Jego dokument jest poświęcony właśnie tej inwentaryzacji. To krótka, metaforyczna opowieść podejmująca problem pamięci, tożsamości, odnajdywania śladów po wcale nie tak dalekiej przeszłości. Tutaj, na ponad trzydziestu hektarach w samym centrum miasta, odbywają się prace inwentaryzacyjne, których celem jest próba odtworzenia zaginionego miasta. Kamera dokumentuje, koncentrując się na szczegółach, palce wędrujące po zatartym napisie czy mozolny proces odcyfrowywania odgrzebanych z ziemi liter, bo przecież każda z nich ma jakieś znaczenie.
"Chciałem poprzez prace ludzi opowiedzieć o miejscu. Próbowałem stworzyć atmosferę odkrywania pewnej tajemnicy. Ten cmentarz jest niesamowitym miejscem, przypomina dżunglę. Odcięty od świata murem, 33 hektary w centrum miasta. Czas się tam zatrzymał. Cisza i bezruch. Gdzieniegdzie tylko przebija się światło, spadnie jakiś pyłek. Tam wyostrzają się wszystkie zmysły. Więcej tam widziałem, więcej słyszałem" - opowiada Łoziński we wspomnianej rozmowie.
To miejsce zapomniane w Warszawie. Obok są Powązki, cmentarz ewangelicki - o nich się pamięta.
"Kiedy pytałem, ile tam może być grobów, odpowiadali, że góra trzy, cztery tysiące... A grobów jest dwieście tysięcy" - mówi reżyser (op.cit.).
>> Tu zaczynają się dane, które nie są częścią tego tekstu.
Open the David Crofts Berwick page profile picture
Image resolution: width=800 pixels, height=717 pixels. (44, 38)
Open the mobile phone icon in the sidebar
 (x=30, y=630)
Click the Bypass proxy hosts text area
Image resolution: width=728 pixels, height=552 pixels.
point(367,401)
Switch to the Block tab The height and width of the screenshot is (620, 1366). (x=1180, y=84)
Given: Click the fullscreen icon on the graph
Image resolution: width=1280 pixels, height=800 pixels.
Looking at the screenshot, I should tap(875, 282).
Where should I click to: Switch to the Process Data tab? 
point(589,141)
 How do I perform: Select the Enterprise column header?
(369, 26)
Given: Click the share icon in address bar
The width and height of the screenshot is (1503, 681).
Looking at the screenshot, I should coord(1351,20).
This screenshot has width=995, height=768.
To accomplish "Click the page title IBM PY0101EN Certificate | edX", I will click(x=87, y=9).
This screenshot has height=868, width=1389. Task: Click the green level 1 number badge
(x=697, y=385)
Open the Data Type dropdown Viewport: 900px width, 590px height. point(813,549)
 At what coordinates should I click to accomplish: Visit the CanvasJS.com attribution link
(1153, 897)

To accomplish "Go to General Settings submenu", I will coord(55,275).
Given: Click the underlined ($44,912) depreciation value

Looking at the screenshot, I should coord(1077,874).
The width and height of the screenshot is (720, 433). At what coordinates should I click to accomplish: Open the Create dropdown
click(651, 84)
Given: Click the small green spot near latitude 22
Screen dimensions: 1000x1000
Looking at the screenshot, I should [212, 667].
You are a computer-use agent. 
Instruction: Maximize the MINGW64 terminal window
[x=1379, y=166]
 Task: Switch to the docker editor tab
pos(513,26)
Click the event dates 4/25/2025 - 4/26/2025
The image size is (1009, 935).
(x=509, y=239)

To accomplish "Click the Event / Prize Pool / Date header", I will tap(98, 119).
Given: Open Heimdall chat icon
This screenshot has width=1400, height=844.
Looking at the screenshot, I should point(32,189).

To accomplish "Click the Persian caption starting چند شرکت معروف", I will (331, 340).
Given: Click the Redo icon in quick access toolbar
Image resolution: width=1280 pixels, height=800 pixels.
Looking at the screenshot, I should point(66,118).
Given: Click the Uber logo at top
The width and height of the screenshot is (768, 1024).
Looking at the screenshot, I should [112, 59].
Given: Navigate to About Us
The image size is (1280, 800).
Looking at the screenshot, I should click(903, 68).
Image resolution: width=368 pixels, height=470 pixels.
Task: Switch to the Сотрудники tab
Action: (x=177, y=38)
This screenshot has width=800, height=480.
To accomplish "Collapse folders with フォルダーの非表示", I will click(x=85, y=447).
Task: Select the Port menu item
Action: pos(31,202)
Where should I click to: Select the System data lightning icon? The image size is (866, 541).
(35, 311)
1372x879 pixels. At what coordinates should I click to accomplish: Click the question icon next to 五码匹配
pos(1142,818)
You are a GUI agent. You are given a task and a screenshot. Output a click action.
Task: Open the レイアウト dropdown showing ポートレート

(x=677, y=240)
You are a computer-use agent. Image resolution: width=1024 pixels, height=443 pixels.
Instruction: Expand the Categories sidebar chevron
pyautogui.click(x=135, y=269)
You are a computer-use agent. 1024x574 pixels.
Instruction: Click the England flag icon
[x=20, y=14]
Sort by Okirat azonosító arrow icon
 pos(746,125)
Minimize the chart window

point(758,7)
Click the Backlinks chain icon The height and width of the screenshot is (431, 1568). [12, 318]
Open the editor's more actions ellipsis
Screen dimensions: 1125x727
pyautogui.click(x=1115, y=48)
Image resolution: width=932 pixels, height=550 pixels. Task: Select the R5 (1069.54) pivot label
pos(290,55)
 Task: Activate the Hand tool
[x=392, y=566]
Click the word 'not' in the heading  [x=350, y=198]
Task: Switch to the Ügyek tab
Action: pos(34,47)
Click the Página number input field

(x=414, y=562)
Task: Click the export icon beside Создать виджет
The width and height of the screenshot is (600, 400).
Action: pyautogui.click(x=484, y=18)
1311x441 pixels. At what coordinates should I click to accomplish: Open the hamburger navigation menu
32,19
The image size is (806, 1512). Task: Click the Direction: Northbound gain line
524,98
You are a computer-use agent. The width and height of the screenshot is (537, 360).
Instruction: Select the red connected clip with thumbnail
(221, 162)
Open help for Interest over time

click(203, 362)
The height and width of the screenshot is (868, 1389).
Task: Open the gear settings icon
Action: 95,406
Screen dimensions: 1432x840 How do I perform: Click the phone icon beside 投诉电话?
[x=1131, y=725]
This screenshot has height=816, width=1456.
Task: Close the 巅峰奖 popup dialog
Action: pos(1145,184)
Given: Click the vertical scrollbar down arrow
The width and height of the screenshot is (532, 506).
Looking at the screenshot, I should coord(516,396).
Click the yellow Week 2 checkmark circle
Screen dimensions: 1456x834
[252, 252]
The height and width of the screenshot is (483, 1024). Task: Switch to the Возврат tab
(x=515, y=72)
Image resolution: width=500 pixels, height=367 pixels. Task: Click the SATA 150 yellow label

- "Inwentaryzacja", Polska 2010. Reżyseria i scenariusz: Paweł Łoziński, zdjęcia: Paweł Łoziński, zdjęcia specjalne: Kacper Lisowski, montaż: Rafał Listopad, Dorota Wardęszkiewicz, dźwięk: Paweł Łoziński, Justyna Musialska, producent: Paweł Łoziński. Produkcja: Paweł Łoziński Produkcja Filmów (współfinansowanie: Polski Instytut Sztuki Filmowej). Kolor, 9 min.